• Alıştırmalar
- a) Andersen hakkındaki metne dayanarak şu soruları lütfen yanıtlayın:
(i) Andersen Kopenhag'a kaç yaşında gitti?
(ii) Andersen kiminle tanıştıktan sonra çocuk masallarına yöneldi?
(iii) İlk 'Çocuk Masalları' kitabı yayınlandığında Andersen kaç yaşındaydı?
- b) Andersen hakkındaki metinde "Her masal biraz" ifadesini içeren sözlerle başlayıp "de tarihi vardı." ile biten bölümü, "sevgiyle" yerine "aşkla" yazarak güncelleyin.

• Sayfa alıntısı
________________________________________
Her masal biraz fantastiktir ve fantastik olan her şey biraz masalsıdır. Bu masal ustasının, hatırayla efsaneyi, isteklerle gerçekleri ,geçmişle geleceği, iyilikle kötülüğü, zenginlikle yoksulluğu, doğrularla yanlışları, sevgiyle nefreti, rekabetle dayanışmayı kendince ve tamamen özgün bir uslupla anlatabilmesinin bir de tarihi vardı.
Bir kunduracının oğlu olarak 1805 de başladığı ve 70 yıl boyunca sürdürdüğü yaşamının ilk çocukluk yıllarını, Hans Christian Andersen yoksullukla geçirdi. İlk gençlik yıllarında, 14 yaşındayken Kopenhag'a, tiyatro oyuncusu olmak üzere gitti ancak başarısız olduğunda 23 yaşında Kopenhag Üniversitesi'ne girdi. 24 yaşında ilk önemli eserini yazdı. "Holmen Kanalından Amager Adasının Doğu Ucuna Bir Yürüyüş"
Gezi kitapları Andersen'in başlıca uğraşlarından biriydi ve hem yaptığı geziler bu çalışmalarına gerekli verileri hem de bu çalışmalar gezilerine olanak sağlıyordu. İtalya, İspanya, Türkiye, Almanya, Fransa ve İngiltere'ye geziler yaptı. Andersen tüm hayatı boyunca oyun, roman, şiir ve gezi kitapları ile biyografiler de yazdı. Ancak Charles Dickens ile tanıştıktan sonra çocuk masallarına yöneldi.
30 yaşına geldiğinde ilk 'Çocuk Masalları' kitabı yayınlandı. Ve Andersen en büyük başarısını bu masallarla yakaladı. Andersen'in gençlik ve olgunluğa eriştiği yıllar tüm Avrupa'da çalkantılı müthiş mücadelelerin yaşandığı, iyiliğin ve kötülüğün açıkça karşı karşıya geldiği, yönetenler ve halkın çeşitli kesimlerinin çatışmalarında halkın her seferinde ve her yerde zorla bastırıldığı, zenginlerin ve yoksulların aralarında iyice büyüyen uçurumların daha da açıldığı bir dönemdi. Umudun bir saman alevine benzer yükselişi ile aynı hızda umutsuzluğa dönüşmesi gibi zaferleri yenilgilerin, yenilgileri hayallerin izlediği onlarca yıl geçti.
________________________________________
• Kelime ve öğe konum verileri

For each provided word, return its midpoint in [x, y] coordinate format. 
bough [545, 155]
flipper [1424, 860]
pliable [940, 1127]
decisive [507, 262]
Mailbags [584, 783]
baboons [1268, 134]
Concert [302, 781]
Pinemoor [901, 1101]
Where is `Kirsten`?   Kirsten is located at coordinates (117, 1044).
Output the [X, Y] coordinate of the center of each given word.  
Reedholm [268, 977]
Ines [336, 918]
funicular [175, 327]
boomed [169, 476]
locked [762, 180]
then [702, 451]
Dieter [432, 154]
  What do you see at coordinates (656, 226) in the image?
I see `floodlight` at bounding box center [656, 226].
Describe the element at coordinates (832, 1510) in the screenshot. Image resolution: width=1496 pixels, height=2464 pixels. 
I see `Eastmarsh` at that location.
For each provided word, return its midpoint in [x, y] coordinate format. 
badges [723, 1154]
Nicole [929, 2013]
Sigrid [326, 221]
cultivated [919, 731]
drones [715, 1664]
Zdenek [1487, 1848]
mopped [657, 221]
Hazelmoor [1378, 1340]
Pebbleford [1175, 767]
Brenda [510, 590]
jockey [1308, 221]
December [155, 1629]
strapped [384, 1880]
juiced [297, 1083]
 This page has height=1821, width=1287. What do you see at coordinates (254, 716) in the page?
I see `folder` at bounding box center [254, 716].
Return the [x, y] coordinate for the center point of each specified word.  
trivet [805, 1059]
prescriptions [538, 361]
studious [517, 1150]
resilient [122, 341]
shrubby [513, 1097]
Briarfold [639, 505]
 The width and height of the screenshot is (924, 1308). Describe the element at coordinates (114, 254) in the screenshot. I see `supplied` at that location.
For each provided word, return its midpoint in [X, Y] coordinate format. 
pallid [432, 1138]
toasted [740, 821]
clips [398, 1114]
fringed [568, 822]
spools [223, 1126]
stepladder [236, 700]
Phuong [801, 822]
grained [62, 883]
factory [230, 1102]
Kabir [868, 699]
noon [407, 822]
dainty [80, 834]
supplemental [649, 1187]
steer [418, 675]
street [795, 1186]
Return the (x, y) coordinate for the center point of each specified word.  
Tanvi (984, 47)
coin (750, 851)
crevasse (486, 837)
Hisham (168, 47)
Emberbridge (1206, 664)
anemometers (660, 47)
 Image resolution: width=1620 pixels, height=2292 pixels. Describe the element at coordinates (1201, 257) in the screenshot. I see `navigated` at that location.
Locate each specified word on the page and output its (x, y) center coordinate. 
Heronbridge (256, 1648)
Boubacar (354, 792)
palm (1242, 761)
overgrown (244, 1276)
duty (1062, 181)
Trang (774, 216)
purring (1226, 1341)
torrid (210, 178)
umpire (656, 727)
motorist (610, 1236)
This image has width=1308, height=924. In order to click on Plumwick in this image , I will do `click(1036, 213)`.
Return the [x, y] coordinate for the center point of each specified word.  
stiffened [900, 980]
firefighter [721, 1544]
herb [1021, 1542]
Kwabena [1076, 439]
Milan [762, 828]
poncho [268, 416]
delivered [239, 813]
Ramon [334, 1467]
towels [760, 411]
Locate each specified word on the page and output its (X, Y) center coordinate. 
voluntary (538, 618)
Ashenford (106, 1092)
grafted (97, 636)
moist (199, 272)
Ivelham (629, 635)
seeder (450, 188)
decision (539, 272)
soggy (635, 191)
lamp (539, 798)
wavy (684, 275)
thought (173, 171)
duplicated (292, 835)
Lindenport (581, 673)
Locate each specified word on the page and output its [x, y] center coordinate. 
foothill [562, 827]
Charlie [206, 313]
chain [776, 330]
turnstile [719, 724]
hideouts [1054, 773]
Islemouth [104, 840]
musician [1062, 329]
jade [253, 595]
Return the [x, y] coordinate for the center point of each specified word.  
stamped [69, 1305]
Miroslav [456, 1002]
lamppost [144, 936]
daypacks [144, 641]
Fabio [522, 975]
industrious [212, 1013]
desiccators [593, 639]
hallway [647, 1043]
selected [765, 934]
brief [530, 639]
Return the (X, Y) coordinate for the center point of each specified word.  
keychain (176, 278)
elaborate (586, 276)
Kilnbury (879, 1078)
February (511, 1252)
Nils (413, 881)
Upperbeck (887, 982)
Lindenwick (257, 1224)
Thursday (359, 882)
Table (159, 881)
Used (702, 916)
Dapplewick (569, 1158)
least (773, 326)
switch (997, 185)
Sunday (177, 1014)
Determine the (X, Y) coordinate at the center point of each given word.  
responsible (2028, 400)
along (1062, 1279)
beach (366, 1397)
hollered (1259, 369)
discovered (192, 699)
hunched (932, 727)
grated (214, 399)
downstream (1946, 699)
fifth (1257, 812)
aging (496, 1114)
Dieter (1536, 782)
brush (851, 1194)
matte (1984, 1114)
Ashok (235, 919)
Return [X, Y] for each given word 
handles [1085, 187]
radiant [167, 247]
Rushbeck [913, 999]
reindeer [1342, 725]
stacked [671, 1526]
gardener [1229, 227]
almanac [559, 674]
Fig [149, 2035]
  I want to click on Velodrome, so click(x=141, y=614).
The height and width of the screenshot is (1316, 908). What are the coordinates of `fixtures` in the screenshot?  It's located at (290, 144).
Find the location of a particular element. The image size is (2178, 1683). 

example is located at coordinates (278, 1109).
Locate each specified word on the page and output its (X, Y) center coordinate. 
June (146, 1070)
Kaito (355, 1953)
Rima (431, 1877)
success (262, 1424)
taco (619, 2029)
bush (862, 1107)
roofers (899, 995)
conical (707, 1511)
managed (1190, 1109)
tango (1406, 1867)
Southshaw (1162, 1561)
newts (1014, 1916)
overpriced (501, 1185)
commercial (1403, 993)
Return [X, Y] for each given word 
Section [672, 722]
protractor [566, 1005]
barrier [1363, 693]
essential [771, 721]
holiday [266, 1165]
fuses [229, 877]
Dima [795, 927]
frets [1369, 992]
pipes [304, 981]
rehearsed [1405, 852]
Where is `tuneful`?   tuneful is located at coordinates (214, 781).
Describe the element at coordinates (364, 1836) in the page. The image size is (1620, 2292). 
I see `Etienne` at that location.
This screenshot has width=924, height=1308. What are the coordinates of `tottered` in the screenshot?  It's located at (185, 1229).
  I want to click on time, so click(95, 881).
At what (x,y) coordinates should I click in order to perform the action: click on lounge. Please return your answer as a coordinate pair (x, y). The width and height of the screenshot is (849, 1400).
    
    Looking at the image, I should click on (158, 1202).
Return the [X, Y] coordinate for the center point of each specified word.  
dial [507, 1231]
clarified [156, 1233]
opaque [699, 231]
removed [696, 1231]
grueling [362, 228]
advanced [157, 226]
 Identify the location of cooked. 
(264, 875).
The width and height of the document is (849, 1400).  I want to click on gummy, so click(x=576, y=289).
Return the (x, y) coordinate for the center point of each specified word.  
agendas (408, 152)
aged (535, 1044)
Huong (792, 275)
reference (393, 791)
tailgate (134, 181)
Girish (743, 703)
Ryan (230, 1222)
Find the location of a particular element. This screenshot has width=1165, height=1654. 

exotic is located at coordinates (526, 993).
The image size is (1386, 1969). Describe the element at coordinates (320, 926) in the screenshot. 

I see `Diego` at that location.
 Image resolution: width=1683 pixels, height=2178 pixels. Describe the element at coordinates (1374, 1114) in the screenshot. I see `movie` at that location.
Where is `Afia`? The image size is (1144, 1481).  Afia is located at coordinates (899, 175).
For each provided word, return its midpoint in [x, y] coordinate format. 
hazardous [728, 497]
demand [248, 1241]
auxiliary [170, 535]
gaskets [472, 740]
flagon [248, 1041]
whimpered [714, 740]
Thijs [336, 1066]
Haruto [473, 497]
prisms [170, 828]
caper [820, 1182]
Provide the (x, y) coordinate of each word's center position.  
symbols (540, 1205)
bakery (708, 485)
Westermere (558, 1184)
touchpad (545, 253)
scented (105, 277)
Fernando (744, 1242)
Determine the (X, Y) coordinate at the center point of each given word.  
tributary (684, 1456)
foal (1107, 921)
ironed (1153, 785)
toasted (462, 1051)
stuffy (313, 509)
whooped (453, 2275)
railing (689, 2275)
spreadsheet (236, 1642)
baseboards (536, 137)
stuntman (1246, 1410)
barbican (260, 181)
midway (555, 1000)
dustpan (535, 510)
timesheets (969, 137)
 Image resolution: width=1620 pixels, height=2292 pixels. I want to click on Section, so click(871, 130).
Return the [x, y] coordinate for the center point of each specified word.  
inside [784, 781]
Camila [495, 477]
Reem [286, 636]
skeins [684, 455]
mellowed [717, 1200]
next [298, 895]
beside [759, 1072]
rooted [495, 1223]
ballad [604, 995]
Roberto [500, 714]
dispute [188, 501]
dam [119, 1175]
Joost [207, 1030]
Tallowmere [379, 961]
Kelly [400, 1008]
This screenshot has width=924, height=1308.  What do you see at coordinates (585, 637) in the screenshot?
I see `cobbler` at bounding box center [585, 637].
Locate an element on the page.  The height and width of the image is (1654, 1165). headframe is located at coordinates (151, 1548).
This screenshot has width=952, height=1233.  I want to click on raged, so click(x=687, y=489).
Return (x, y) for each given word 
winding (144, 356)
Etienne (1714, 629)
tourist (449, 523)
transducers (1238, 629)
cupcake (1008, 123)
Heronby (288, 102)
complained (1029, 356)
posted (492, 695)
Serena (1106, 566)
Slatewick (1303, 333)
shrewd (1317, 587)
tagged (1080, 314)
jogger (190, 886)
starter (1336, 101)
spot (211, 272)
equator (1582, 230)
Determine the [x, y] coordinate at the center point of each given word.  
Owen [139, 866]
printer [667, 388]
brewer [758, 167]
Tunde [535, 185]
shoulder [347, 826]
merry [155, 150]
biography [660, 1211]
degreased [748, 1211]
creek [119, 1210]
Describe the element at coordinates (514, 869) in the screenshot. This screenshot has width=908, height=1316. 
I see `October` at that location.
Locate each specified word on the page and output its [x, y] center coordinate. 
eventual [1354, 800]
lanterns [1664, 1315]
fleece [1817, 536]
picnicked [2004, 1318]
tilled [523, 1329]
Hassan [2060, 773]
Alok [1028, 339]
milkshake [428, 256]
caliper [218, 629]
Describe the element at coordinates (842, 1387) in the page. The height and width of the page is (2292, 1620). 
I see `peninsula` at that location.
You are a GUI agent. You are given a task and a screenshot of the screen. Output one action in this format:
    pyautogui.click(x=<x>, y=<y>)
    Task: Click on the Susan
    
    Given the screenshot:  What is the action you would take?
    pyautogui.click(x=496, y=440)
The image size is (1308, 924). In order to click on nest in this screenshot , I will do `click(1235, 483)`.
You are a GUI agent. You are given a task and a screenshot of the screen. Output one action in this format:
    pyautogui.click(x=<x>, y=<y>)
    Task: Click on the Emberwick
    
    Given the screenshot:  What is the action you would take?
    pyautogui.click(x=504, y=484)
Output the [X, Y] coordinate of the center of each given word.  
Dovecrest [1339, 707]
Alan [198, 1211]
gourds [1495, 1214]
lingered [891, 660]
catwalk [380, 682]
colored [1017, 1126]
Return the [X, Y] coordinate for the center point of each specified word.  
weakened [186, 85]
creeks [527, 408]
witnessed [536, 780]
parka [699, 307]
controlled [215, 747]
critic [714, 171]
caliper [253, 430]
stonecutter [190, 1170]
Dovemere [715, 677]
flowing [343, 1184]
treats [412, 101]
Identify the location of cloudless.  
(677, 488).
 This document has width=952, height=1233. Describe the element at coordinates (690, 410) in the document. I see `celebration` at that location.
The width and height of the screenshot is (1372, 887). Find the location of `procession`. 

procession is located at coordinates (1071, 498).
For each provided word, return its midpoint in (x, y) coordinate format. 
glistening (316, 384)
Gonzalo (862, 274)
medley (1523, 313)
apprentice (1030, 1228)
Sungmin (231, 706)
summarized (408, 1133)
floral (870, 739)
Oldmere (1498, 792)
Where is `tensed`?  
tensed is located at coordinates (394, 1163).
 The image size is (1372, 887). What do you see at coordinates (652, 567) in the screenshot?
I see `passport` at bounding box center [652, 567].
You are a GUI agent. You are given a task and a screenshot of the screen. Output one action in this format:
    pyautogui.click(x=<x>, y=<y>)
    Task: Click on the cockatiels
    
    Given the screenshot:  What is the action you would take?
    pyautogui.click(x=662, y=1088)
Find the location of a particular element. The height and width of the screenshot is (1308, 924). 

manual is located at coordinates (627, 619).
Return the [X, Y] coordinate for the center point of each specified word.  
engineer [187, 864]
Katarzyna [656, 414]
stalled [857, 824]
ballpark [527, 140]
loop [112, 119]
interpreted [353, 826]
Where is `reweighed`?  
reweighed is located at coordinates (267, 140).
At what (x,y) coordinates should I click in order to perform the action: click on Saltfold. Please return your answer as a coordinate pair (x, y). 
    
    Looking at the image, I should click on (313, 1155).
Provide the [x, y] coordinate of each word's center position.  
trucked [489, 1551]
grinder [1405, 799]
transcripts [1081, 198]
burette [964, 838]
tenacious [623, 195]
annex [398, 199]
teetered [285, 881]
________________________________________
• Görev çözümleri
- a)
(i) 14 yaşında.
(ii) Charles Dickens ile.
(iii) 30 yaşında.

- b)
Her masal biraz fantastiktir ve fantastik olan her şey biraz masalsıdır. Bu masal ustasının, hatırayla efsaneyi, isteklerle gerçekleri ,geçmişle geleceği, iyilikle kötülüğü, zenginlikle yoksulluğu, doğrularla yanlışları, aşkla nefreti, rekabetle dayanışmayı kendince ve tamamen özgün bir uslupla anlatabilmesinin bir de tarihi vardı.